BEGIN Data listing

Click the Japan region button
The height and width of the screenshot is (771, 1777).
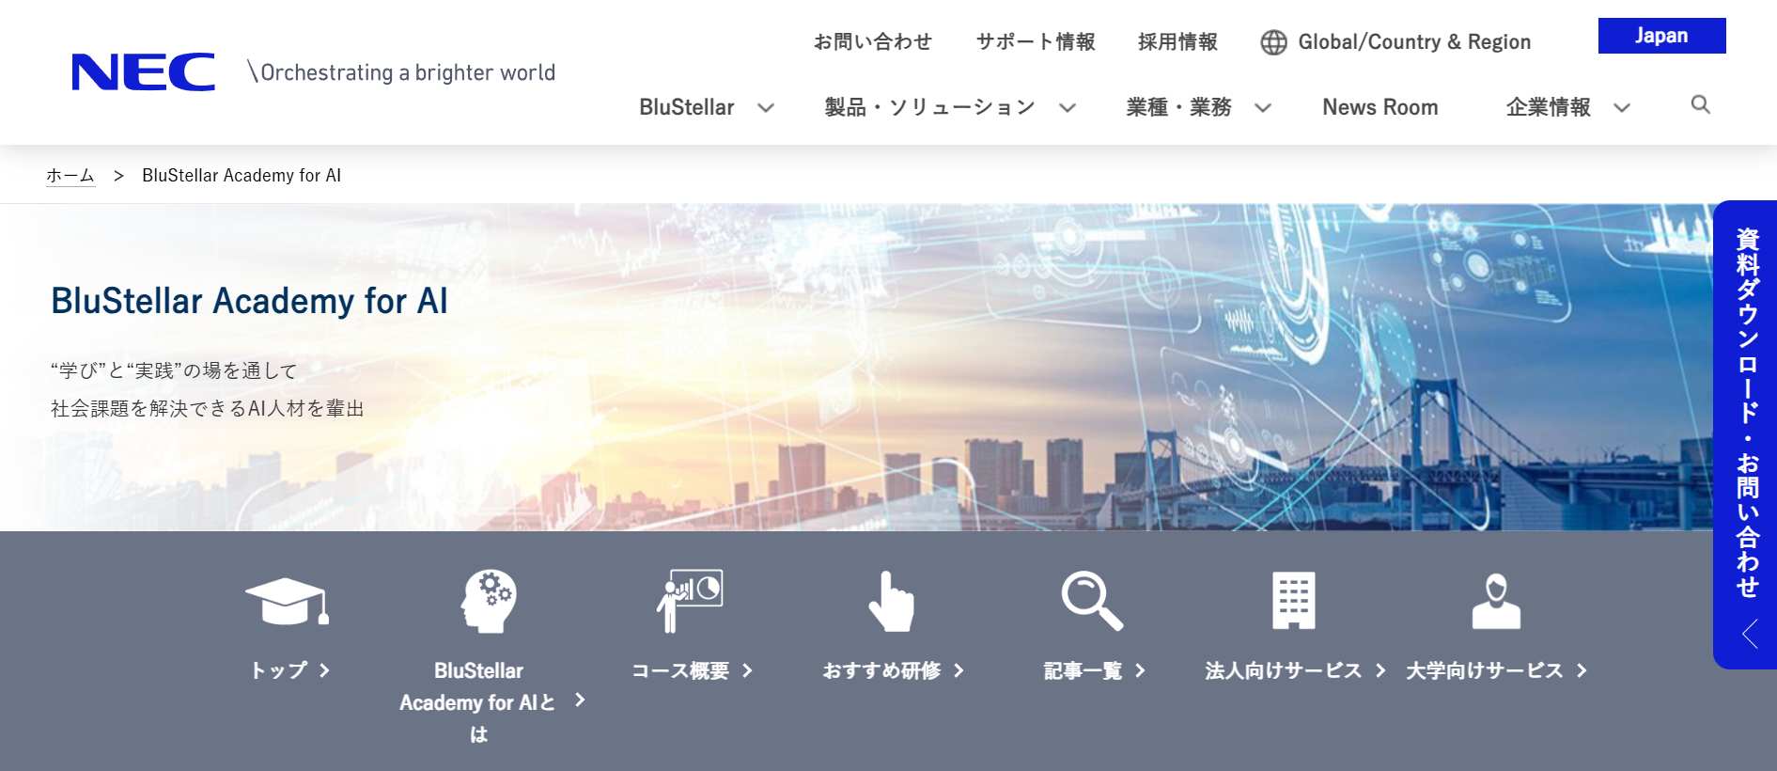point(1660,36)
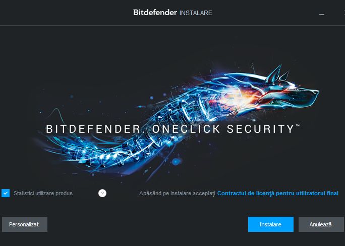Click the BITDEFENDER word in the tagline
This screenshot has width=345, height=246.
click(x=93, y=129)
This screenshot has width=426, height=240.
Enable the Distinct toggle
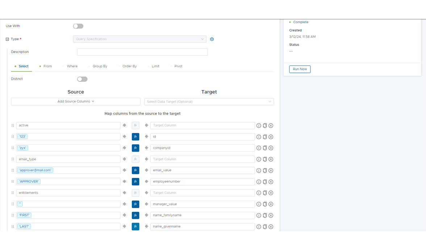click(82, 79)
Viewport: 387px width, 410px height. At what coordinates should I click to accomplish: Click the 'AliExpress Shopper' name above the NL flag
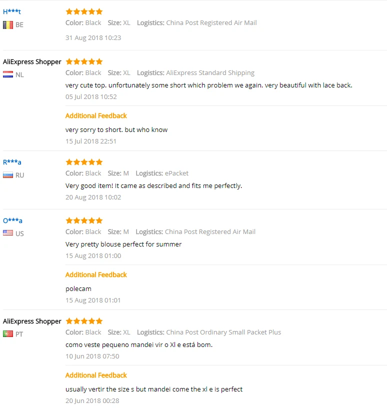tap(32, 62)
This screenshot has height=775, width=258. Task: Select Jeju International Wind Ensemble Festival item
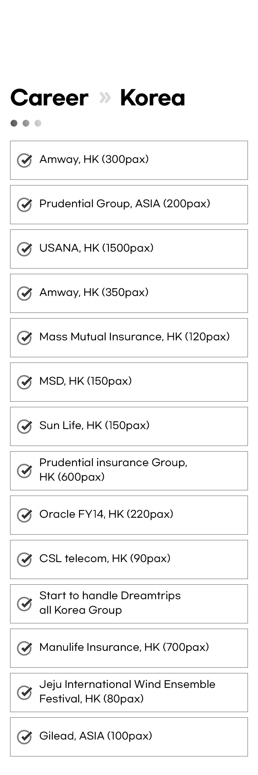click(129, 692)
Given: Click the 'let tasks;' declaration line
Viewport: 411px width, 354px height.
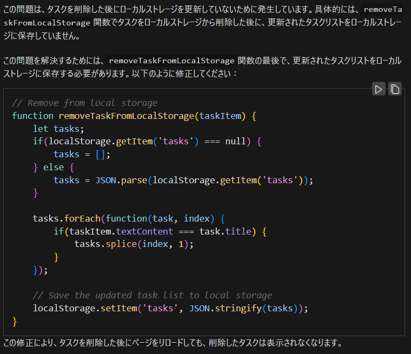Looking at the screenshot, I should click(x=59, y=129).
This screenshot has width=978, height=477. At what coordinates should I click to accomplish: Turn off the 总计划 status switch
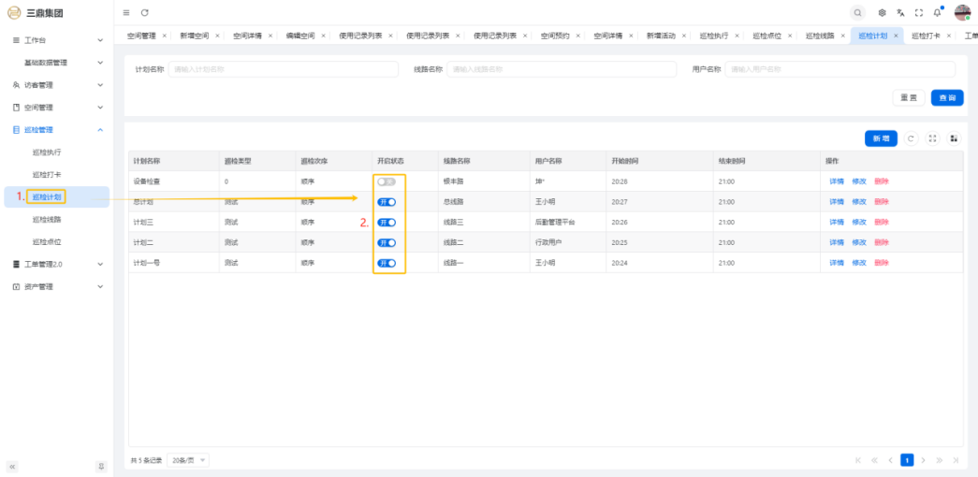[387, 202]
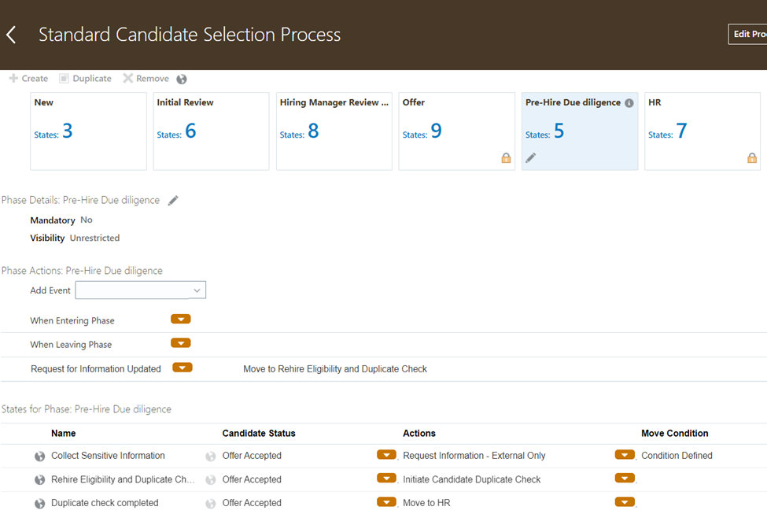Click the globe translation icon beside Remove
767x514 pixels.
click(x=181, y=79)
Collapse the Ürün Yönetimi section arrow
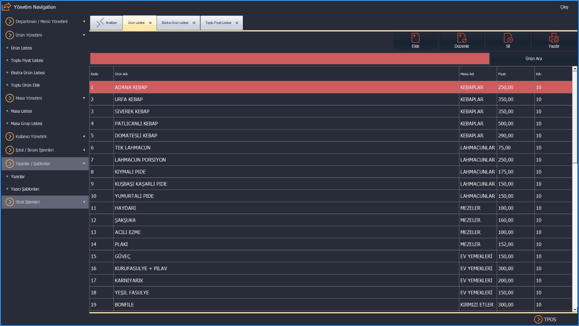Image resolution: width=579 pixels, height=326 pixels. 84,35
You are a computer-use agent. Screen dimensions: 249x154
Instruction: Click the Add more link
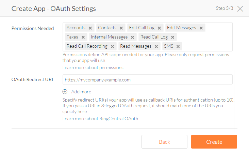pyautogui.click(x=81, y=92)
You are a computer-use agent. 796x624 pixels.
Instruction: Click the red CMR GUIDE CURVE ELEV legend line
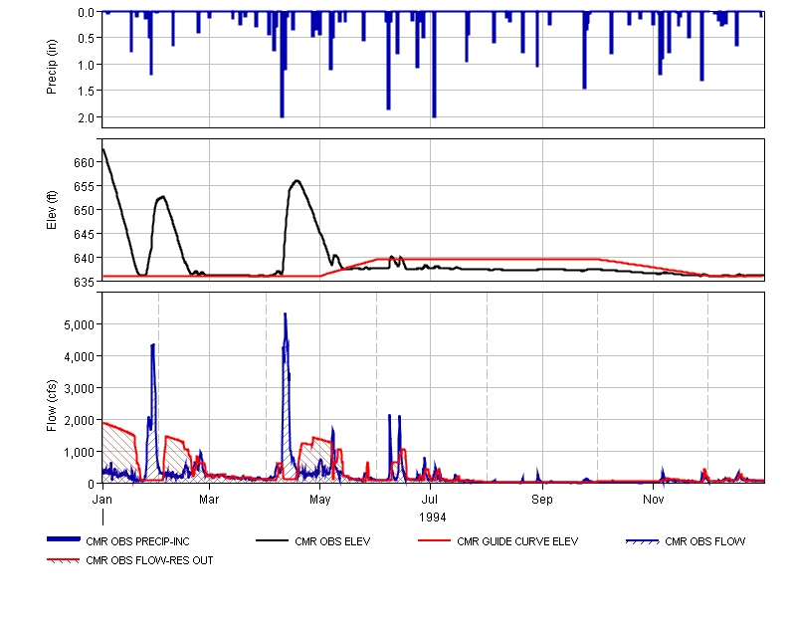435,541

END Data listing

- Exercise goal
The lines that contain the word "agent" are wanted; copy each of them from the records.

- Response
You are a computer-use agent. Screen dimensions: 249x154
You are a computer-use agent. 796x624 pixels.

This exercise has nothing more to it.